プロの住宅レシピ 好きが詰まったワンルームのシンプルな住まい

高橋一真
夫婦ふたりの暮らしに必要なものを見極めて、できるだけコンパクトに、無駄のない動線で設計された住まい。キーワードは「ワンルーム」「ロフト」「庭」「家具との調和」。
夫婦の植物好きが高じて、庭はご自身と造園家のご友人と一緒に、愛情を込めて作り上げました。その庭は家のどこにいても目に入るよう、キッチン・ロフトを南面へ45度ふり、視線が自然と緑に向かうように設計。空間が縦・横、斜めにも広がり、実際よりも広く、開放的に感じられる工夫が随所に凝らされています。

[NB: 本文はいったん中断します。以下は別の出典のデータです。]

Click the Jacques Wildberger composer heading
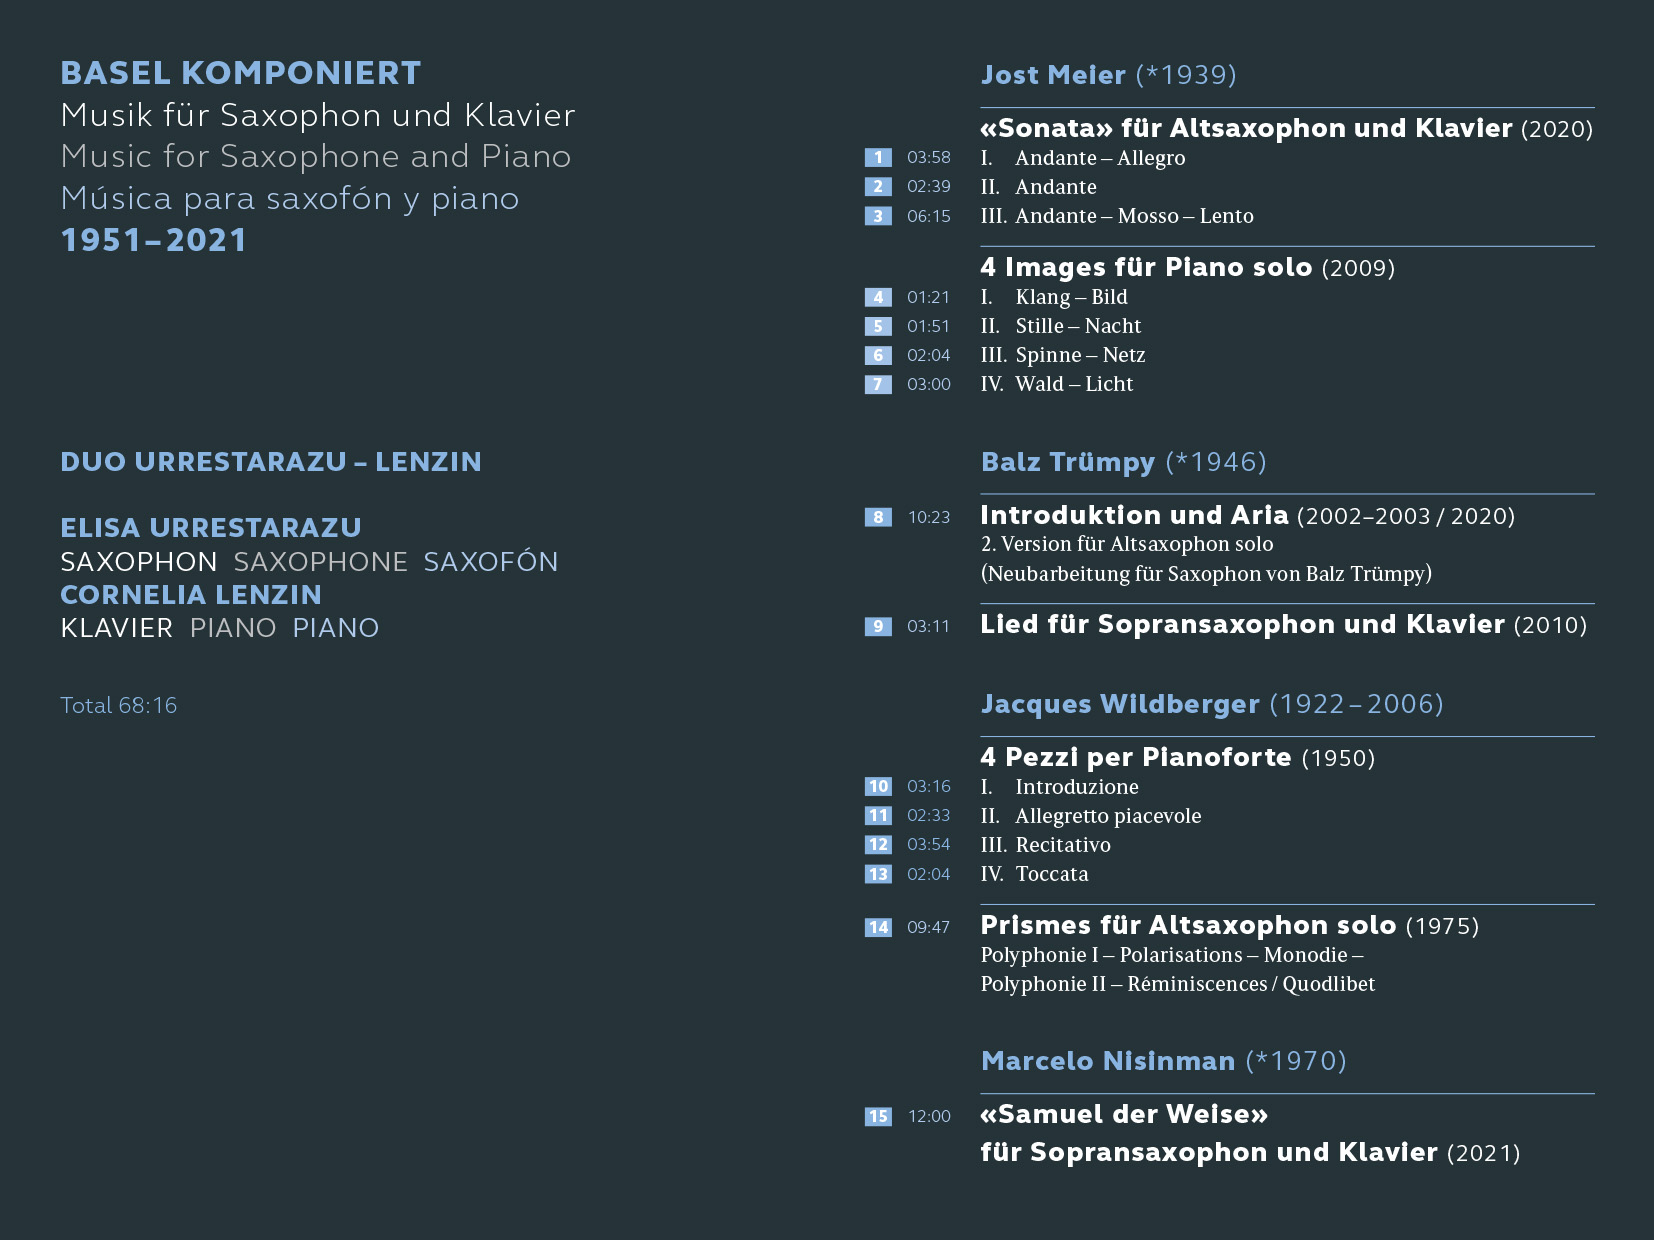 [x=1211, y=704]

リビング・ダイニング・キッチンは、南側に大きな開口を設け、たっぷりの光を取り込む設計。あえて開口部の高さを少し抑えることで、視線が自然と庭へと流れ、光と緑に包まれた空間が広がります。天井高は約3.7mと開放感たっぷり。一方、寝室は2.1mとやや低めに抑え、こぢんまりとした安心感のある空間に。
空間はワンルームで仕切りがなく、家具がぴたりと収まるように設計されているため、余計な装飾がなくとも美しく整った佇まい。ロフトはご夫婦の趣味と収納のスペースとして、住まいに立体的な豊かさを与えています。
「小さく暮らす」ことを前向きに楽しみ、日常に好きなものだけを集めて過ごす。そんなシンプルで豊かな暮らしが、ここには息づいています。